Pourquoi ce congrès de la CGT a-t-il une signification particulière ?
Il a lieu alors qu’un mouvement social en intersyndicale, avec grèves reconductibles depuis plusieurs semaines dans certains secteurs et manifestations massives conteste la réforme des retraites du gouvernement et demande son retrait. Certes ce n’est pas la première fois qu’un tel évènement se produit, déjà en décembre 1995, le congrès de la CGT a eu lieu en plein mouvement de grèves extrêmement fortes, déjà contre une réforme des retraites.

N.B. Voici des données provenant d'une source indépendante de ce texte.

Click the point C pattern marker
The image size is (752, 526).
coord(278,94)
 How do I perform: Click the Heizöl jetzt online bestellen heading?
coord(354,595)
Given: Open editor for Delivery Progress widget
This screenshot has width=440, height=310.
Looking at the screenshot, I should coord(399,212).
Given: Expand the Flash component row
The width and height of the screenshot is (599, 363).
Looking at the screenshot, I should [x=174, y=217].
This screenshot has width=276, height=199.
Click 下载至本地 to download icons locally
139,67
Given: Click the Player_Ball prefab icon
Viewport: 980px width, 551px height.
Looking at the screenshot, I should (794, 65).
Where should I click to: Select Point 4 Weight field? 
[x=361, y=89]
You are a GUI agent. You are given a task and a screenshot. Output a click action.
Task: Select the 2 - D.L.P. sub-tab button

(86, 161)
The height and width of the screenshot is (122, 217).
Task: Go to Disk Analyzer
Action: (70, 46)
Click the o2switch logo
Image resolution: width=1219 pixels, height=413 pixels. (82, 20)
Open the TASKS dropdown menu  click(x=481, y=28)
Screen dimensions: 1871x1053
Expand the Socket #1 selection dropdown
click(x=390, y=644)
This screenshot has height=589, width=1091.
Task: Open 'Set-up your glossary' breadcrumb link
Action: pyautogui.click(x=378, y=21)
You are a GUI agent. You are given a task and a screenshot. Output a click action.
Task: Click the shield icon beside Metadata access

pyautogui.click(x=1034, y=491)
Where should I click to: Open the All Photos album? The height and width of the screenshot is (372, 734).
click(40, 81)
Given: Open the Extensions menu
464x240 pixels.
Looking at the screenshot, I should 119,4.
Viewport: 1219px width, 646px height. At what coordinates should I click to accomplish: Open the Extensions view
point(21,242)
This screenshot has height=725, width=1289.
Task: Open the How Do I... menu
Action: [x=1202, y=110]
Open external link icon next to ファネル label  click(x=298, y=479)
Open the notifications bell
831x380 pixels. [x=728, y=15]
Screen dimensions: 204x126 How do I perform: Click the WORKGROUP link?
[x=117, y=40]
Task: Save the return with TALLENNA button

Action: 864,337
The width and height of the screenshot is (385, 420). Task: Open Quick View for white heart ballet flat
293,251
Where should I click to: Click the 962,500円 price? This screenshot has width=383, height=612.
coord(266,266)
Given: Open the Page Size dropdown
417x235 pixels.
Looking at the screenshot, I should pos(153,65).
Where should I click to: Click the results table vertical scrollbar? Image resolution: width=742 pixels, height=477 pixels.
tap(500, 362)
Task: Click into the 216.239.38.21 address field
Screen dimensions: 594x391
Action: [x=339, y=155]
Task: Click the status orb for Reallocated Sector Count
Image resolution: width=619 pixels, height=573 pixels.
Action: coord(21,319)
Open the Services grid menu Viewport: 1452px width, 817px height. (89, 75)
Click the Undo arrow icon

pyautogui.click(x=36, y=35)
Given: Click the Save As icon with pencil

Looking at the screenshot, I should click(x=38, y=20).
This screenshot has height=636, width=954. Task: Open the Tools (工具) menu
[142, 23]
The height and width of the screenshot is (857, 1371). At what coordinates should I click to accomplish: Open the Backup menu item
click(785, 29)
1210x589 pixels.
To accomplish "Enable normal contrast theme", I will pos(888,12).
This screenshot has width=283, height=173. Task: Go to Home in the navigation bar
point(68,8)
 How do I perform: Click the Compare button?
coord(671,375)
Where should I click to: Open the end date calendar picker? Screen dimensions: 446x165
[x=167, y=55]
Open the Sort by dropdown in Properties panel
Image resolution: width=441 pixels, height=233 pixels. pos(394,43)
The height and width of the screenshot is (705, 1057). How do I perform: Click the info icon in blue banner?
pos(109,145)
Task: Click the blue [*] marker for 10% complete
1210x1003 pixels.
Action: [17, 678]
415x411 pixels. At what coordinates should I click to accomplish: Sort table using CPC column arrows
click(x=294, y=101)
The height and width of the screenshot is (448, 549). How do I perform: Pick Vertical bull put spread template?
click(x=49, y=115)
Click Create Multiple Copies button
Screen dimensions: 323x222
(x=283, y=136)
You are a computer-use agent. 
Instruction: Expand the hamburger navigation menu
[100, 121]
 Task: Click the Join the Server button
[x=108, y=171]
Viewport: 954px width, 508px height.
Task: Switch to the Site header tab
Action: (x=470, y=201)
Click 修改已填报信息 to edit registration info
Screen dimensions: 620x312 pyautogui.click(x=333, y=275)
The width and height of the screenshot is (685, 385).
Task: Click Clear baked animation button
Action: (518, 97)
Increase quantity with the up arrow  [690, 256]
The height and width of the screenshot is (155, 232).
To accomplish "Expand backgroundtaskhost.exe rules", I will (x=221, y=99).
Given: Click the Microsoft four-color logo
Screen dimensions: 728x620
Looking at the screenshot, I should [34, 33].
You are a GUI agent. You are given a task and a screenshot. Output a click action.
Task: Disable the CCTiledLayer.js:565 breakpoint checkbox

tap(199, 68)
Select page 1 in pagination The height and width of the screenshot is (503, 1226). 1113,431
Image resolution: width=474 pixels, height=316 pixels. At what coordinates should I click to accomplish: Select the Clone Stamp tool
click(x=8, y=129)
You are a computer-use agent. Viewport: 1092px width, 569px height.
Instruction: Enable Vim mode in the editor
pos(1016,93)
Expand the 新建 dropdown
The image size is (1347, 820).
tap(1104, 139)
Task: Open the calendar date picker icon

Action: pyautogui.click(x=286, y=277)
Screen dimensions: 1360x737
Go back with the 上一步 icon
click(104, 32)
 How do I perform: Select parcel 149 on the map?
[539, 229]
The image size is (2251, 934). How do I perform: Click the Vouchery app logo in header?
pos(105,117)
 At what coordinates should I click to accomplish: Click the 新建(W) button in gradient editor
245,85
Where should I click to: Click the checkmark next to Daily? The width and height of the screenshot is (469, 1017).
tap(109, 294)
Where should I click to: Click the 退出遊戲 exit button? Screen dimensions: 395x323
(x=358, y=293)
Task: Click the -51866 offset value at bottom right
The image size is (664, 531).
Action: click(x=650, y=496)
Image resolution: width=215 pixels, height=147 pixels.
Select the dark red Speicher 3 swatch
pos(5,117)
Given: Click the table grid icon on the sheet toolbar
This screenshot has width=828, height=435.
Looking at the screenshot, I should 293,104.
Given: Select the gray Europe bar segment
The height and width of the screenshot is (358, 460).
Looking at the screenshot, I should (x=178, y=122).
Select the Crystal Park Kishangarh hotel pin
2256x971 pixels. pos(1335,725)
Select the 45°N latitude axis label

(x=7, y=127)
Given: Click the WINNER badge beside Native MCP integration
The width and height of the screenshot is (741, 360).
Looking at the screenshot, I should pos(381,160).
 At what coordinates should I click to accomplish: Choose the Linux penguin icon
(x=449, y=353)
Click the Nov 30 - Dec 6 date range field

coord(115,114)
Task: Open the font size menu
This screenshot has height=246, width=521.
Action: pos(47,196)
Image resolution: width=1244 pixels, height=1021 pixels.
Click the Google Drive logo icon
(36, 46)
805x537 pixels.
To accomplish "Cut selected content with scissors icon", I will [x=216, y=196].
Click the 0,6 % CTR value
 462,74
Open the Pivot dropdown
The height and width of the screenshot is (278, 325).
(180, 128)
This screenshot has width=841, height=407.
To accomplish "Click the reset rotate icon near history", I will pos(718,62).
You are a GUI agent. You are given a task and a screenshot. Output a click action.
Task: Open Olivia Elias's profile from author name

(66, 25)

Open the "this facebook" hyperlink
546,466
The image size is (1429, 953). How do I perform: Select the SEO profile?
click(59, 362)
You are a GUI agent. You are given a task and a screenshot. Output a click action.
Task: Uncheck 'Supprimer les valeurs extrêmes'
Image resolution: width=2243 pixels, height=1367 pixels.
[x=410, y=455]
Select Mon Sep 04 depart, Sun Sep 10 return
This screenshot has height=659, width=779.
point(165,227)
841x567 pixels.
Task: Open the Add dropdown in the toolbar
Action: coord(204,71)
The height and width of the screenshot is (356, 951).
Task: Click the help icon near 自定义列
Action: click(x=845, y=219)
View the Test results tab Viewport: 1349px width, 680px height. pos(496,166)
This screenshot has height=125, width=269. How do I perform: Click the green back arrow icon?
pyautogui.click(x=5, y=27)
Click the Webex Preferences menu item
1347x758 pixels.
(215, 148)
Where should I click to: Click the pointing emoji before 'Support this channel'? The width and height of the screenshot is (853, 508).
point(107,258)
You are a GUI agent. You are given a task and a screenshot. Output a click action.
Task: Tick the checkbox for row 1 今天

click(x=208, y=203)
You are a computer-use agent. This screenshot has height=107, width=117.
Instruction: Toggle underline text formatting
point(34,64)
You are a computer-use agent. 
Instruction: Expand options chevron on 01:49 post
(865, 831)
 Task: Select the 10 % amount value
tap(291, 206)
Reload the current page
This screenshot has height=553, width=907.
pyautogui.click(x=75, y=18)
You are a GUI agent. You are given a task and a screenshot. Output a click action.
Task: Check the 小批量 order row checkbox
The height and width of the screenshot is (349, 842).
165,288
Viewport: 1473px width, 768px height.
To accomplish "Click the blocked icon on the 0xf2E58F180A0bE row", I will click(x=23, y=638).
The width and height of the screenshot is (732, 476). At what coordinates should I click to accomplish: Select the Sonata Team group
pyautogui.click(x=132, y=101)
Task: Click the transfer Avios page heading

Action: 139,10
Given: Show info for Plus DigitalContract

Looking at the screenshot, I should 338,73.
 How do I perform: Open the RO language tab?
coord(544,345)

Cependant les différences avec décembre 1995 sont importantes à plusieurs titres. La réforme d’aujourd’hui vient après plusieurs réformes sur les retraites et s’ajoute à une situation dégradée des salariés suite à plusieurs réformes initiées depuis (réformes du Code du travail, du statut de la fonction publique, réforme du statut des cheminots, des indemnités chômage…) qui toutes ont réduit voire détruit les garanties et conquis des salariés dans toutes les professions. De plus ces grèves et manifestations se déroulent alors que l’inflation, notamment sur les dépenses les plus immédiates des ménages, est extrêmement forte particulièrement dans l’alimentation (17 % en un an). Les salaires ne suivent pas et sont très bas en général dans notre pays, le monde du travail est donc confronté à une situation difficile, l’affrontement entre le capital et le travail pour la répartition de la plus-value créée par le seul travail se retrouvant au centre de l’affrontement de classe. Cet aspect a été très présent dans les débats du congrès avec l’affirmation de la lutte de classe dans les interventions de beaucoup de délégués. La lutte est toujours facteur d’accélération de la prise de conscience parmi les salariés individuellement et collectivement et est un apprentissage accéléré pour les militants, notamment les jeunes.